No matter the weather, Cabiria's scene is outside. One night, she stops at a nightclub, drawn by the music until a woman struts past heading for a fancy car followed by a man yelling. Cabiria enters their evening like she’s stepped into a cinema. Jessy (Dorian Gray) slaps Alberto (Amedeo Nazzari) who returns a hand across her face. Jessy runs down the street. She’ll always have another place to go. Alberto Lazzari and Jessy spend their nights inside. Jessy wears a white fur coat thrown around her shoulders, reaching her ankles, more a cape than a means to keep her warm. Cabiria’s fur is cut in the chubby style of the past. Its bulk looks militaristic. Alberto prowls Rome. He invites; he decides and orders the contents of his life. He places people to accommodate himself. He is a famous moviestar. His origins unknown, he is helped by his gender. Alberto notices Cabiria standing by the club entrance and brings her inside. Modern dancers perform in unison with serious faces and minimal costumes save for the faux horse tails attached behind them. They are of a world Cabiria knows nothing about. She watches them in their elegance and shrugs.
Cabiria stands out in any group. Among her fellow prostitutes she is independent. At the nightclub with Alberto she dances a street mambo no one would dare do. Alberto seems amused. She longs for a life when she will sleep at night and be awake during the day. Cabiria’s life is a series of events leading her to the same place. She makes a pilgrimage with Wanda and the others to a village church where peasants holding long candles pray to Mother Mary for mercy. Cabiria is devastated when after mass no visible miracle occurs. Her situation is the same. The others, happy with wine, don’t understand her. She leaves them sunning on a hill.

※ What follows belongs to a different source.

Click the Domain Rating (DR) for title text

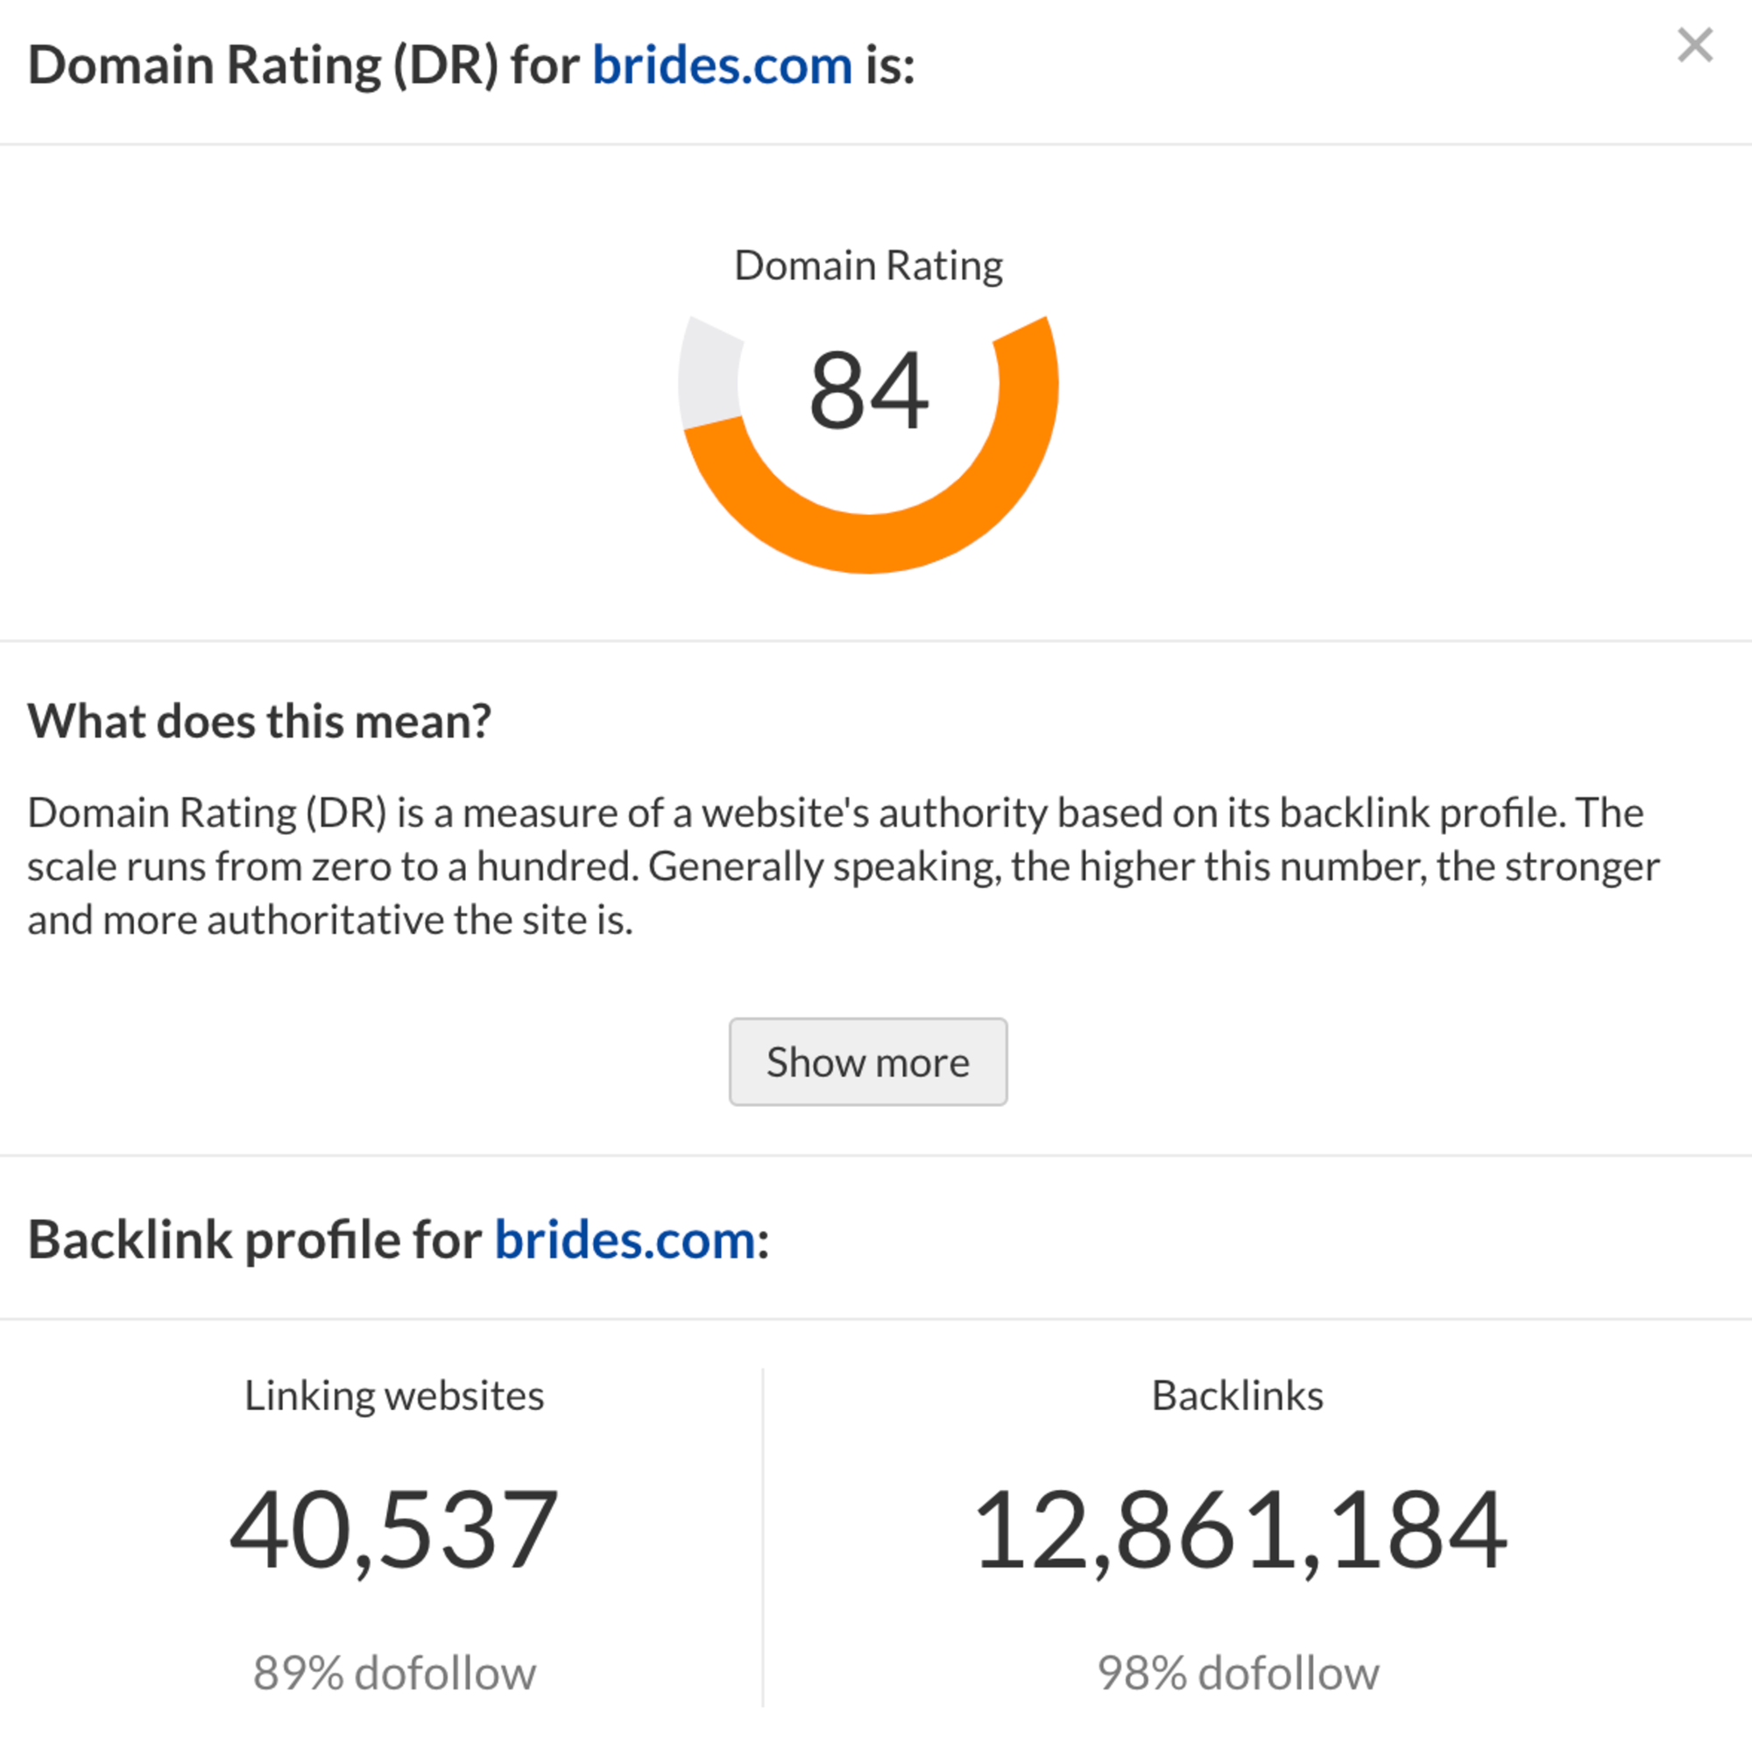[303, 66]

Cabiria is a survivor in body because of her wits, in spirit because she is gullible. A magician brings her onstage during a vaudeville show and hypnotizes her. Cabiria against her will reveals her deep desire to be seen as innocent and pure. The audience is a stand-in for society. “Who would marry you,” the men shriek from their seats. They jeer and poke fun. One of them is paying attention. Oscar D'Onofrio (François Périer) waits for her to leave the theater. He then spends weeks wooing her during the day, never meeting her friends. Cabiria facing the street at night, an umbrella open over one shoulder sheltering her from the rain, ignores the customers calling, absorbed in her own thoughts about her new luck. She sells her possessions including her home. With her life savings and two suitcases, she meets Oscar. They are to be married. At lunch the more open Cabiria becomes, the more reclusive Oscar turns. He dons sunglasses.
The men and boys who pulled Cabiria from the river tell one another she must have nine lives. Not only in her brushes with death does she transform but also in her everyday interactions. Still, she lets herself be walked through the forest by Oscar while carrying all her cash just as she walked to the river with Giorgio. Both men will burn through her money. When Cabiria realizes that this is all she means to them, she finds her own inner source of mercy. “What a strange light,” Cabiria says as she approaches the cliff. Where she is headed she won’t need her purse.